[PATCH] More aggressive __builtin_memcpy optimizations (PR middle-end/29215)

Jakub Jelinek jakub@redhat.com
Tue Nov 18 15:22:00 GMT 2008


On Fri, Nov 14, 2008 at 08:49:03PM -0600, Richard Guenther wrote:
> On Fri, Nov 14, 2008 at 6:42 AM, Jakub Jelinek <jakub@redhat.com> wrote:
> > @@ -8818,44 +8824,79 @@ fold_builtin_memory_op (tree dest, tree
> >          || !TYPE_SIZE_UNIT (srctype)
> >          || !TYPE_SIZE_UNIT (desttype)
> >          || TREE_CODE (TYPE_SIZE_UNIT (srctype)) != INTEGER_CST
> > -         || TREE_CODE (TYPE_SIZE_UNIT (desttype)) != INTEGER_CST
> > -         || !tree_int_cst_equal (TYPE_SIZE_UNIT (srctype), len)
> > -         || !tree_int_cst_equal (TYPE_SIZE_UNIT (desttype), len))
> 
> You should re-add these checks to the case we create a VIEW_CONVERT_EXPR
> (the integral/pointer type case looks wrong btw, just unconditionally creating
> the V_C_E and relying on its folding would be better).  V_C_Es should have
> matched sizes of the source and target types.

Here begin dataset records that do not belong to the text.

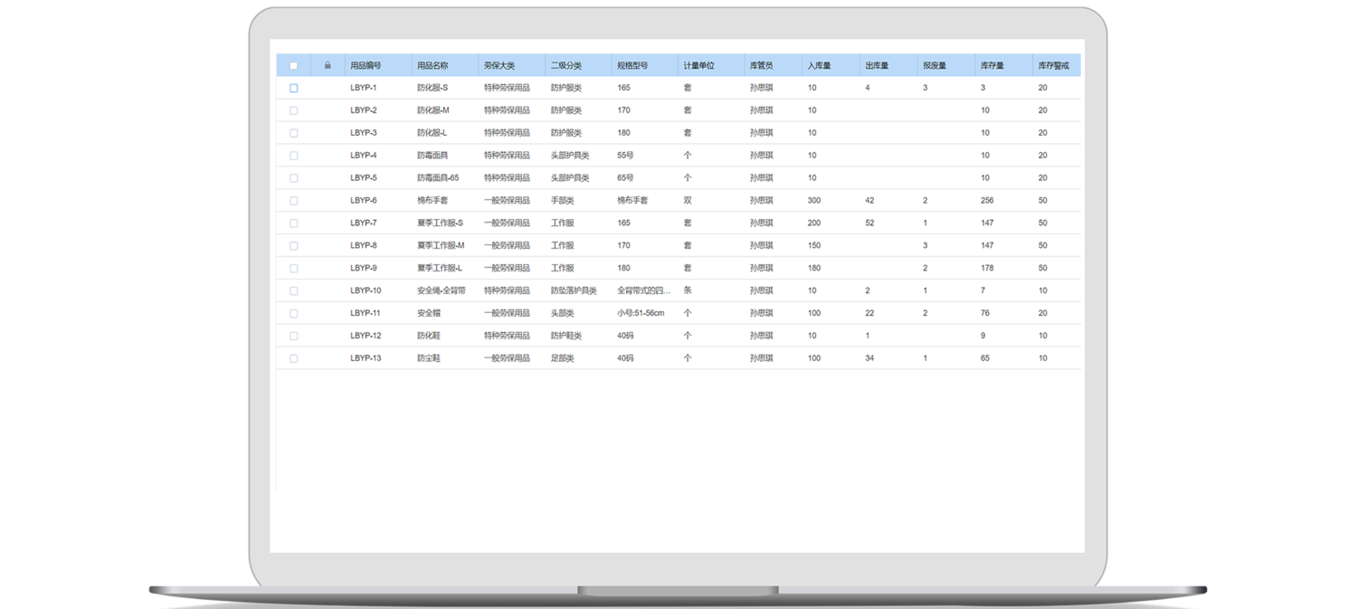Sort by the 用品编号 column header
The height and width of the screenshot is (609, 1357).
point(365,65)
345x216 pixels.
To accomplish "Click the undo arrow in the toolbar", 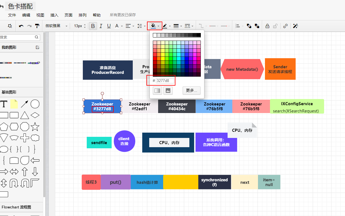I will pyautogui.click(x=21, y=26).
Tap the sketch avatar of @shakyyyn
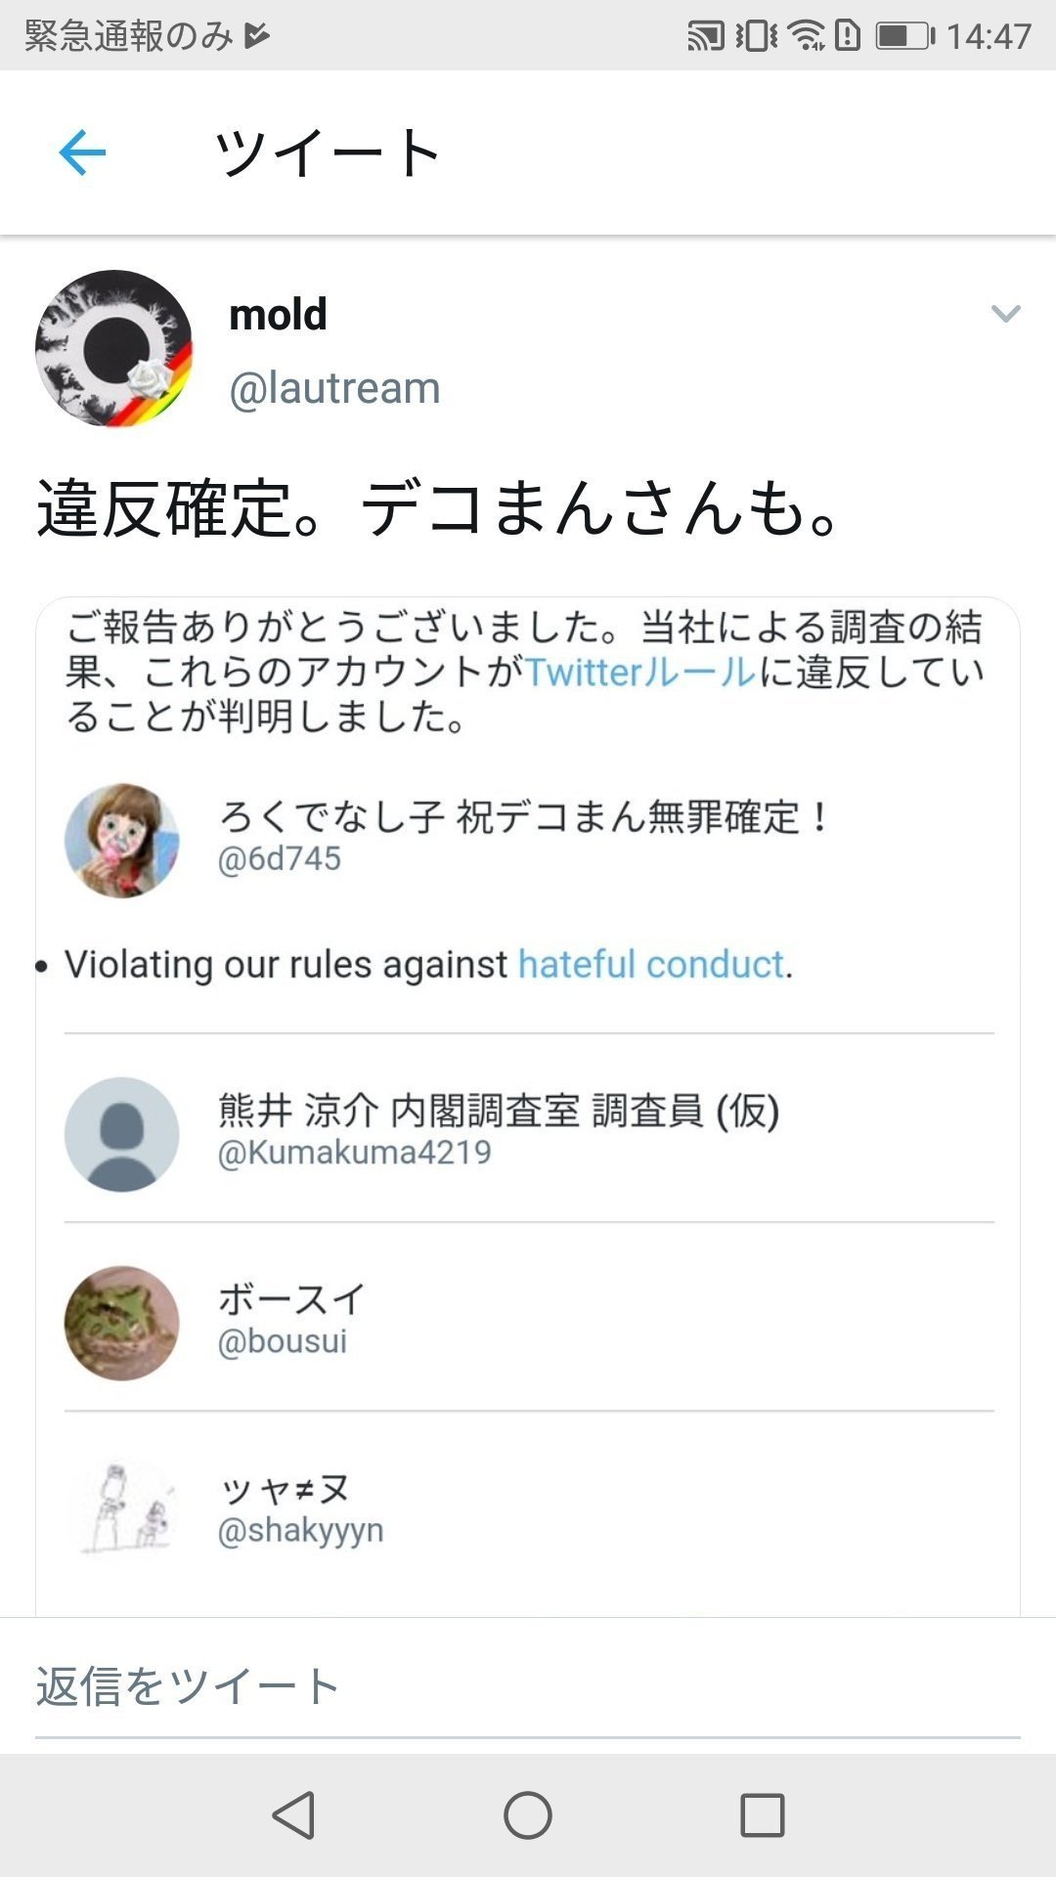 tap(122, 1510)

Those checks weren't removed, only moved later.  Instead of failing right
away, the code now does:
	srcvar = NULL_TREE;
	if (tree_int_cst_equal (TYPE_SIZE_UNIT (srctype), len))
	  {
	    srcvar = build_fold_indirect_ref (src);
	    if (not_appropriate_srcvar)
	      srcvar = NULL_TREE;
	  }
and similarly for destvar.  If both srcvar and destvar are NULL, it
won't optimize anything, if both are non-NULL, then there is no change
from what current SVN already handles.  The new stuff is only to handle
the case where srcvar is NULL and destvar non-NULL (optimized as
a load through TYPE_REF_CAN_ALIAS_ALL pointer) and srcvar non-NULL and destvar
NULL (store through TYPE_REF_CAN_ALIAS_ALL pointer).

Whether VCE creation is bypassed in fold_builtin_memory_op or whether
we always fold VCE (I bet for non-equal, but still
useless_type_conversion_p, conversions it would make a difference, otherwise
not) is unrelated to this patch; can be changed separately if you want.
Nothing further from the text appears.